Corporate media coverage of the 2008 presidential election has been rightly criticized for its inept analyses, frequent miss-readings of public sentiment, deep bias toward the status quo, and lazy habit of exploiting at-hand narratives that, in the end, are more like tales from another planet.
The progressive movement is all about the restoration of popular democracy, but the corporate media's acceptance of elite quasi-democracy remains a powerful obstacle. This is nowhere as apparent as in its discussion, or lack of a discussion, about racism, Barack Obama and Hillary Clinton.
It is, maybe, the elite media's worst habit. They create or reinforce a public opinion environment and then step out of that environment and pretend they are covering something they themselves have not helped create. If politics is theatrical melodrama, it is as though they write the script, shape the action on stage, and then retreat to the audience and cover events as though they had no role in the production.
The West Virginia vote and the ongoing euphemism "white working class voters" is another telling episode from 2008, Act I.
Take Adam Nagourney's analysis of West Virginia in today's NYT. The Clinton victory is presented as something that happened "out there" as a consequence of a voter consciousness which the media has absolutely no responsibility for creating in the first place.
..some of the resistance that he [Obama] continues to face is almost certainly racial.

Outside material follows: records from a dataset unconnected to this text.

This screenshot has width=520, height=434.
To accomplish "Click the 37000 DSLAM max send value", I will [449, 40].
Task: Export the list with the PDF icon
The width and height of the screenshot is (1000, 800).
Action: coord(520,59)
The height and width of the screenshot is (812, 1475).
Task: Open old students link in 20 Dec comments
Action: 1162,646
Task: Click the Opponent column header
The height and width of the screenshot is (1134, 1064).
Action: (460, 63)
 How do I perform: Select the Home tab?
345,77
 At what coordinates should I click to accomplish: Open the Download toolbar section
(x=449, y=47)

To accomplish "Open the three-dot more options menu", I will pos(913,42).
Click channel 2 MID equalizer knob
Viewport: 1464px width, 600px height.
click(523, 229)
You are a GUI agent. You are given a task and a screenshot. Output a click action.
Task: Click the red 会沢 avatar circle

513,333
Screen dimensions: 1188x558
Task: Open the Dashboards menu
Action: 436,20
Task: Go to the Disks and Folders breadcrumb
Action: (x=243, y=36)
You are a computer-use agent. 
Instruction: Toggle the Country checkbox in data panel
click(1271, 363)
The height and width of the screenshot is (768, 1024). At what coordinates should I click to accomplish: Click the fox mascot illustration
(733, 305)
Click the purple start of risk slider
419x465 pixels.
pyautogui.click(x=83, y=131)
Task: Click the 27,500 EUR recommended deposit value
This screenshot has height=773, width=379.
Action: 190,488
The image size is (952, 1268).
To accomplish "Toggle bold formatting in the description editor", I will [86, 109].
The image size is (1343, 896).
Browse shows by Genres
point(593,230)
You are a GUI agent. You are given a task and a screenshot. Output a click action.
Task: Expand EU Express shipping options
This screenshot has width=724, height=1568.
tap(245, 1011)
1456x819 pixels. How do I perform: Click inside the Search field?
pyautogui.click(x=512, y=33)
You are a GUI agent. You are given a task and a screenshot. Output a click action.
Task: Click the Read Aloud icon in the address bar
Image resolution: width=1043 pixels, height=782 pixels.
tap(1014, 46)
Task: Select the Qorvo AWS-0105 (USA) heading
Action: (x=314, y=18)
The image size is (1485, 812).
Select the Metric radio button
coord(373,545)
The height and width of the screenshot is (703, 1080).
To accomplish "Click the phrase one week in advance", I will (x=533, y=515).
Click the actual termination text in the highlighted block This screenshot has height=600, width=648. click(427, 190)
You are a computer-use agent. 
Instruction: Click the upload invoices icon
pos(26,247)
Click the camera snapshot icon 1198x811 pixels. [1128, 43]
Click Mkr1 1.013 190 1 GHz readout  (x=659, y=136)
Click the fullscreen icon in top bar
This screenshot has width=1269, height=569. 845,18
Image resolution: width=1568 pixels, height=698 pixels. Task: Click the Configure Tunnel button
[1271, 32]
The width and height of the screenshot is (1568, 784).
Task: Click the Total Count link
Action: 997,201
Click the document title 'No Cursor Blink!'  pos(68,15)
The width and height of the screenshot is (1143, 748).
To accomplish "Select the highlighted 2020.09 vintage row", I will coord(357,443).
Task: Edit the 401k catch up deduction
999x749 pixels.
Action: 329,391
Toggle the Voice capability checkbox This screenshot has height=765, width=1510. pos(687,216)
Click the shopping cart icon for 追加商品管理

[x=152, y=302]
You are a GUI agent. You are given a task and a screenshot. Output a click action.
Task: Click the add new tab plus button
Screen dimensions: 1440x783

In West Virginia, 20 percent of respondents said that race was a factor in their decision and those voters, by overwhelming number, backed Mrs. Clinton.
But accepting the obvious racist element in this vote -- and in measuring Obama's possibilities in the fall -- without acknowledging that racial attitudes are shaped and reinforced by the media environment in which citizens swim, is irresponsible. It's deluded, even.
The elite media's hand-washing and retreat to the balcony leaves unsaid certain obvious facts, like, "Clinton received many votes because she is not black."
But, more importantly, a phrase like Nagourney's "almost certainly racial," serves to legitimize a dramatic turn in the play that should be scrutinized as illegitimate in a democracy of equal citizens. While acknowledging media perceptiveness about race, such phrases back away and distance the media from any responsibility for racism's persistence in American political life.
The media dutifully and obediently showcased Jeremiah Wright for weeks, and then stepped away and pretended Wright somehow entered the consciousness of Americans with no help from the media at all.
It's time the elite media understood that their "in it but not of it" fantasy is not responsible neutrality but deluded destructiveness. They help set up West Virginia by reporting, "Hey, West Virginia voters, we don't want you to forget that Obama is black, Clinton is white, and Obama had a black preacher we're sure you'll be alarmed about."
Then, safely tucked in the audience once again, the media smugly publish their reviews. "See," they say to themselves. "We were right all along."
Of course they could accurately predict the script. They wrote it.